Route information
- Maintained by Ministry of Public Works and Transport
- Length: 13.415 km (8.336 mi)

Major junctions
- West end: Route 906
- East end: Puerto Humo, Tempisque river

Location
- Country: Costa Rica

Highway system
- National Road Network of Costa Rica;
| ← Route 928 |  | → Route 930 |

= National Route 929 (Costa Rica) =

Road in Costa Rica

National Tertiary Route 929, or just Route 929 (Ruta Nacional Terciaria 929, or Ruta 929) is a National Road Route of Costa Rica, located in the Guanacaste province. It is a road in the Nicoya Peninsula, it starts at Route 906 and ends at Puerto Humo, on the shores of Tempisque river.

==Description==
Currently a gravel road, this is a small road that connects Route 150 through Route 906 to the Tempisque river. Together with Route 906 it is known as Ruta de la Leche, the Milk Route.
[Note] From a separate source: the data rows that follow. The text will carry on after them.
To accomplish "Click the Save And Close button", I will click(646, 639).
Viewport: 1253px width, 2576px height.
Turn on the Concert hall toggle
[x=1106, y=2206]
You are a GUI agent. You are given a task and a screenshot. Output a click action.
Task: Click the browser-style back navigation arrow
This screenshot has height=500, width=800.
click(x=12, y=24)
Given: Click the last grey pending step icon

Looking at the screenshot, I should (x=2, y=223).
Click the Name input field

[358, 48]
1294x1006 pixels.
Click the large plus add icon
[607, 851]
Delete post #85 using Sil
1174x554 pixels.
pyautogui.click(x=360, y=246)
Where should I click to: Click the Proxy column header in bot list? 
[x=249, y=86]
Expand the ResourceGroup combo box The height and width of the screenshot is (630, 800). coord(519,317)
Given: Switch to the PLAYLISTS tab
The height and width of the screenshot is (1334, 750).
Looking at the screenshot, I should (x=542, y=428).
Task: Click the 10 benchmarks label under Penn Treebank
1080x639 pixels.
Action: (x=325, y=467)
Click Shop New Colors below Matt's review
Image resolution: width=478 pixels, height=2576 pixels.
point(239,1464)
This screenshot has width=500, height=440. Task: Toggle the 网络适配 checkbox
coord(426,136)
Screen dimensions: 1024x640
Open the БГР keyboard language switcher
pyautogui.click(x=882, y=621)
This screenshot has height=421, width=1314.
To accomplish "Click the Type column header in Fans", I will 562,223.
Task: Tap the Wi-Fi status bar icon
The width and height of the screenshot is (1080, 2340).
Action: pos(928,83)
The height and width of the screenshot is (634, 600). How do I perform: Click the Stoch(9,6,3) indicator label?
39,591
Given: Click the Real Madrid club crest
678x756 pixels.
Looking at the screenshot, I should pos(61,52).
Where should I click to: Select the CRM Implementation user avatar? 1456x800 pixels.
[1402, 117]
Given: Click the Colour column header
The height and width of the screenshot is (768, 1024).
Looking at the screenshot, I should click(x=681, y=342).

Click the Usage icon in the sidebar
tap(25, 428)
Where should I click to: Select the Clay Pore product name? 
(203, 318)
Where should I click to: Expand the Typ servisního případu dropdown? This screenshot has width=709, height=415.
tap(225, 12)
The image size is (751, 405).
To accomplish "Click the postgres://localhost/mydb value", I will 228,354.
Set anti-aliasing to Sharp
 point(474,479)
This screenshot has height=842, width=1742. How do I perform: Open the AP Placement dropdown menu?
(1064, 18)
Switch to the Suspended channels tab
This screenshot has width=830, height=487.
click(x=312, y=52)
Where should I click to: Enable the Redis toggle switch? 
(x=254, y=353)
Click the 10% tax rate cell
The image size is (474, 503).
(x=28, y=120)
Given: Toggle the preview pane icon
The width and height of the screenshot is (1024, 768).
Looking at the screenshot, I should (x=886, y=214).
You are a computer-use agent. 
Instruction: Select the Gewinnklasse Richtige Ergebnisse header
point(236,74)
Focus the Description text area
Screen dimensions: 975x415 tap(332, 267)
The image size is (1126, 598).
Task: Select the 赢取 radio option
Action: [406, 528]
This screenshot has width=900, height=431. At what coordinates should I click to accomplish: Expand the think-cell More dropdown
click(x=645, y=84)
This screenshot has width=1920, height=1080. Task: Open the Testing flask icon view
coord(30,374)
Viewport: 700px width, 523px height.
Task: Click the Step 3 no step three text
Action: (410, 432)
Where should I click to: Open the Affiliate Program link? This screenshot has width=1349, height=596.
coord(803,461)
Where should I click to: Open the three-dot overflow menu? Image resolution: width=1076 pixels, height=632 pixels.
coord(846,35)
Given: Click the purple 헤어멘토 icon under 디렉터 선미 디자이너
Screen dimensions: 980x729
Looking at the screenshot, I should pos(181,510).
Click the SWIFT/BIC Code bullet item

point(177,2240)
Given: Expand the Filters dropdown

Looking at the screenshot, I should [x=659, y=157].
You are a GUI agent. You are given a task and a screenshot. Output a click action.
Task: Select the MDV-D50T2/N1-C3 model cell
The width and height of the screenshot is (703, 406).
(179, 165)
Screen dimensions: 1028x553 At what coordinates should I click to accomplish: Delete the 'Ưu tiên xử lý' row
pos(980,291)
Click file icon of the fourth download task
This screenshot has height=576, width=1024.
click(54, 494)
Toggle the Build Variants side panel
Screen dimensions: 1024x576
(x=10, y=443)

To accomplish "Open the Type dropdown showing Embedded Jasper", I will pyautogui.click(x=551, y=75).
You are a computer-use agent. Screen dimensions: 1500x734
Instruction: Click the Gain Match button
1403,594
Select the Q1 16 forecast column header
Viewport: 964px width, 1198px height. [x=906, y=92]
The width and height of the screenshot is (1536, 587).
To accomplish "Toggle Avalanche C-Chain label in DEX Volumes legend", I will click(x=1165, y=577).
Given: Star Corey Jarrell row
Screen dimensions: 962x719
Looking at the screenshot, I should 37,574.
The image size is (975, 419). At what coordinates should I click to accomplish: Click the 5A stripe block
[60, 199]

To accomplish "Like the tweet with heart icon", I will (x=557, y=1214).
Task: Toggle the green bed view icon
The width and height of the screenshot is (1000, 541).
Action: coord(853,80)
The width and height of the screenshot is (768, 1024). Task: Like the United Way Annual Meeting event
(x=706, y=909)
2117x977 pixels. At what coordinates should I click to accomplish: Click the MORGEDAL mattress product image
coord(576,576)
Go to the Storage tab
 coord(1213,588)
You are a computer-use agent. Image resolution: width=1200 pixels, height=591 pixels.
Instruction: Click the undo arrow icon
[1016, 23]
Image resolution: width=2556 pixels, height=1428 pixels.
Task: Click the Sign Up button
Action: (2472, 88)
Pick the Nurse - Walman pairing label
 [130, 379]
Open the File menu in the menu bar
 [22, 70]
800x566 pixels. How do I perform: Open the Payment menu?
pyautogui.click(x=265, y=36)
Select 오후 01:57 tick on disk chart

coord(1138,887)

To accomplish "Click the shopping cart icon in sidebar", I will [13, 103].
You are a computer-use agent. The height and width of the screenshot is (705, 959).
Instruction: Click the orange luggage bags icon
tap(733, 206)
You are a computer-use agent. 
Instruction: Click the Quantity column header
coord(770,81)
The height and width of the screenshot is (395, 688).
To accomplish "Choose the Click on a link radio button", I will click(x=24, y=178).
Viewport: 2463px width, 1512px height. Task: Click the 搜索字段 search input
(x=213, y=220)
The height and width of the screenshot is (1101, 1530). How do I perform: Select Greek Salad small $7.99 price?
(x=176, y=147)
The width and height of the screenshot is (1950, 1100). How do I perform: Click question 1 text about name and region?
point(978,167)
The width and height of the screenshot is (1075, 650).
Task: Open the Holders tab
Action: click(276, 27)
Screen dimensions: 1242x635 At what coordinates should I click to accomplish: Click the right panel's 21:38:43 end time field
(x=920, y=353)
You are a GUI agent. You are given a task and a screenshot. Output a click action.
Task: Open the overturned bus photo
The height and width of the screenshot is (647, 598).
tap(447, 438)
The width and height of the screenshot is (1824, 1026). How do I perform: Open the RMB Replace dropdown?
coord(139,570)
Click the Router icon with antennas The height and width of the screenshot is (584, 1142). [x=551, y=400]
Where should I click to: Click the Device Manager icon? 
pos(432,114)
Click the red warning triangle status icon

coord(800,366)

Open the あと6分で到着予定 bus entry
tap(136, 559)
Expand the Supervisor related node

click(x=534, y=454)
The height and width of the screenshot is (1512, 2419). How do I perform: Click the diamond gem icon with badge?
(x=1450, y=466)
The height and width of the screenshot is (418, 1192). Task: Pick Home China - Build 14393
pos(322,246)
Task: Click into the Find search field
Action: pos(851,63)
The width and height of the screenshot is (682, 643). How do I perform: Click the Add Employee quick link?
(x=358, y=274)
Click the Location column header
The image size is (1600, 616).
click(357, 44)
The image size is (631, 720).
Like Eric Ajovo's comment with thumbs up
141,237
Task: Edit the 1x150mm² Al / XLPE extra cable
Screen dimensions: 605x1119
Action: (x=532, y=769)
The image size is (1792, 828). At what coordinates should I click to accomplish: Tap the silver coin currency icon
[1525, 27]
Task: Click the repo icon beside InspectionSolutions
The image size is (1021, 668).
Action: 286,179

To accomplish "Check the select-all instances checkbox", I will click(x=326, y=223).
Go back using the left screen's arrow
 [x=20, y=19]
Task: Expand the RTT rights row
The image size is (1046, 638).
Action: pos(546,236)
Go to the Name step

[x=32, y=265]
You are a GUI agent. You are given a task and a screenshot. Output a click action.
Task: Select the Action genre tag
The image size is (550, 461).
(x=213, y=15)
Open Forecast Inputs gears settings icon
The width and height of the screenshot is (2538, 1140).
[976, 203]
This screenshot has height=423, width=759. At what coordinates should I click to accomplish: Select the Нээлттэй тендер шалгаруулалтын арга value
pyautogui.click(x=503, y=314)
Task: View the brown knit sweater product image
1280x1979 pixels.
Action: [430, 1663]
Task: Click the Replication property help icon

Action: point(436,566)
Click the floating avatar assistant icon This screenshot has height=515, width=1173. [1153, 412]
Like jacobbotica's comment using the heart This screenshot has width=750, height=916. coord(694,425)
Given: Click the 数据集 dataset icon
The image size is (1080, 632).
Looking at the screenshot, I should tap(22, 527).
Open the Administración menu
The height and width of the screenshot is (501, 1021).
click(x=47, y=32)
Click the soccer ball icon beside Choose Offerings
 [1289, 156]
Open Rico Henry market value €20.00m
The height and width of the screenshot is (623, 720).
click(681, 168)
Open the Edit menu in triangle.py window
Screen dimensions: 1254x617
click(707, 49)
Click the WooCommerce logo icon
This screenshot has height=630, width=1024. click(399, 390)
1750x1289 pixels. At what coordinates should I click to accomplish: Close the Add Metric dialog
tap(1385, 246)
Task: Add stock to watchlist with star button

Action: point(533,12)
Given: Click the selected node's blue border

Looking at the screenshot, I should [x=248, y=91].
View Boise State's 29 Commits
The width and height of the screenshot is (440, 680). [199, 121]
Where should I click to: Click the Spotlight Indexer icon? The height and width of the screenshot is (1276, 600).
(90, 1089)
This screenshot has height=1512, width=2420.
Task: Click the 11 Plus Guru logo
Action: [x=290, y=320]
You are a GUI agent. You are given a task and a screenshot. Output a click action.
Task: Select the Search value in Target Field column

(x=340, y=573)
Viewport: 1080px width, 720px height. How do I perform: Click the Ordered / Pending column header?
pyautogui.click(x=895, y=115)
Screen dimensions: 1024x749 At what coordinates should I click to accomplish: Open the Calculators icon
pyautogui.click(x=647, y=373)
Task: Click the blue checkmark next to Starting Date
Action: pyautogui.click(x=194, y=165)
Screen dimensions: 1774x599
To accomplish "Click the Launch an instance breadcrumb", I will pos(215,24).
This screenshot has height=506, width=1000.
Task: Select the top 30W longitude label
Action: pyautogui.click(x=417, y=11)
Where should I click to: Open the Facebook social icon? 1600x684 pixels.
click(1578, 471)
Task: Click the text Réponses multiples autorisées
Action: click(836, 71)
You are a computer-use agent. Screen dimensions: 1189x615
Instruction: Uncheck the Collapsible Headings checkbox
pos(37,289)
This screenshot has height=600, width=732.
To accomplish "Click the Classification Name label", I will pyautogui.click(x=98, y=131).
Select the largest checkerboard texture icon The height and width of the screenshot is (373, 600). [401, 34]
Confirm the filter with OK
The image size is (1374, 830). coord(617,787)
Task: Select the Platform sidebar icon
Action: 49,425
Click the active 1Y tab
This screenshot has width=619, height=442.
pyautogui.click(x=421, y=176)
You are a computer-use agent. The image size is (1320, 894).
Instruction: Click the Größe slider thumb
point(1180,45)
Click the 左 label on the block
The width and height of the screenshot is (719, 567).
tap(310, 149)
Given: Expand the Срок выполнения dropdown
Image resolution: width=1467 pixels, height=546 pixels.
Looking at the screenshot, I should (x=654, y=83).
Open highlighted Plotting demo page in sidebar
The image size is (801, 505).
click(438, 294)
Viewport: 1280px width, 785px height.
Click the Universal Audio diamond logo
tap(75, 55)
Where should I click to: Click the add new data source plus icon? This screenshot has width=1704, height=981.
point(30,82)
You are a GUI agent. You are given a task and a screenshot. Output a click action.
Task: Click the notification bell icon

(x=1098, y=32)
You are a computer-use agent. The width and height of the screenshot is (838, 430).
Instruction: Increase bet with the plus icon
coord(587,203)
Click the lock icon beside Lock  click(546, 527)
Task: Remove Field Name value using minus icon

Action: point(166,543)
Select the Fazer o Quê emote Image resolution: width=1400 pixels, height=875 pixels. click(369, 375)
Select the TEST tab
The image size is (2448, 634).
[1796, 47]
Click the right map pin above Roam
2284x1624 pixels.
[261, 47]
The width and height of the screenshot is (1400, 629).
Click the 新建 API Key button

The route visits the towns of Pozo de Agua, Puerto Humo and the Tempisque river.
In Guanacaste province the route covers Nicoya canton (San Antonio district).

==History==
In late 2019 a pilot program with a new and cheaper asphalt paving procedure, using recycled materials, was put in place with initial tests over this gravel road.